OK, I can't resist this one...

> an interesting subset of anonymity is being
> used very intensely with online personals!!
> here's a sophisticated example
> 
> http://personals.swoon.com/e_personals/static/help.html#e-mail
> 
> they have a lot of info on how their site
> acts as a remailer for email messages.
> this is a very "slick" online magazine clearly showing
> huge amount of production cash which I personally
> haven't heard too much about. a bit risque for
> some peoples tastes, but very intriguing application
> of cyberspace one never would have dreamt up just a 
> few moons ago.

I think maybe you need to have your dreaming apparatus checked out.

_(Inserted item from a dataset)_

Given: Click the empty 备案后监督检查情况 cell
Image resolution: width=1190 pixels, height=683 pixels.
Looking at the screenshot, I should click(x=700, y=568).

As far as I know, the very *first* anonymous remailing system on the
Net, which was created long before there was a Cypherpunks list and long
before there was a Worldwide Web, was the anonymous posting/reply system
for alt.sex.bondage. It was quickly followed by systems for a few other
groups. Especially prominent among these were the anonymous contact
systems for alt.personals and alt.personals.bondage.

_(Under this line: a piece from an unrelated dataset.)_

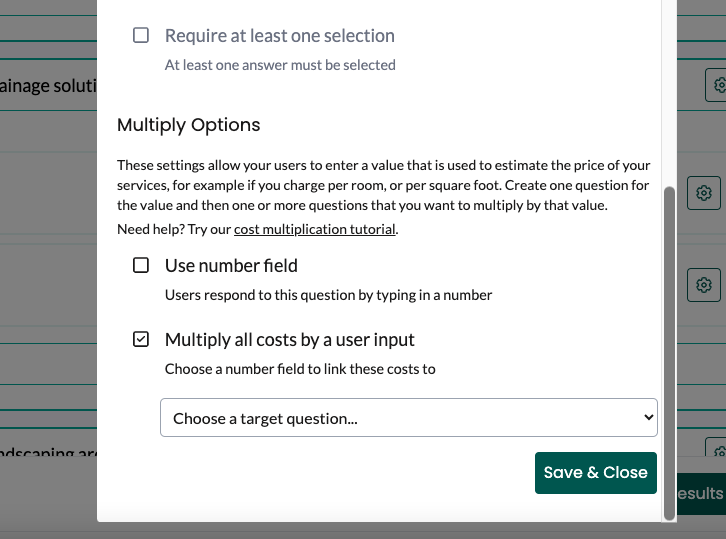
Task: Click the dimmed drainage solutions row behind dialog
Action: pos(48,85)
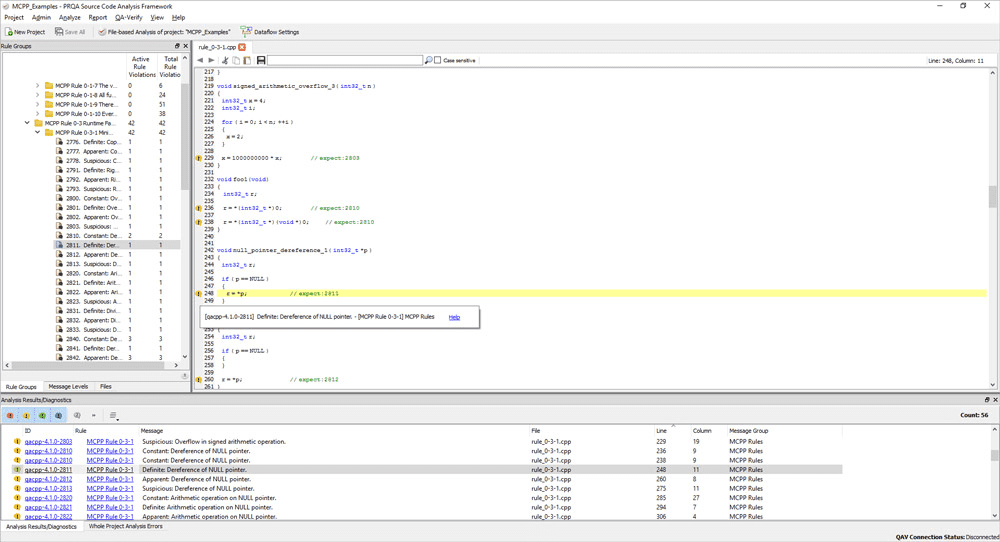
Task: Open the diagnostics list options dropdown
Action: 113,416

Actually, I may have the order wrong. In any case, the systems were
definitely well established by 1990, and I seem to remember them
starting up in around 1988. Since they also predate things like
DejaNews, and since my memory of those days is clouded by age and
general dissipation, it's would take some resarch to find out exactly
when they were set up, and I don't think I care to do it.

I believe that these systems were the inspiration for
[email protected]. They sort of fell apart when the PENET remailer came into
being.

Of course, these weren't truly anonymous systems in the sense that the
Cypherpunks remailers are, or in the sense that Zero Knowledge is
setting up, but they were probably more secure than the remailing
services on most personals Web sites.

... and newspaper personal ad sections have been providing a similar
service with paper mail for longer than I've been alive. Probably for
centuries.

There's actually a closely related "identity escrow" application that I
expect to see soon, if it hasn't already been done. People who meet for
anonymous sexual encounters are putting themselves at increased risk of
assault, murder, and that sort of thing, but typically don't want to
tell their mothers where they'll be. A system that could be used, under
carefully controlled conditions, to find out who they were with when
they disappeared, would act as a deterrent and might provide a bit more
peace of mind.

                                        -- John B.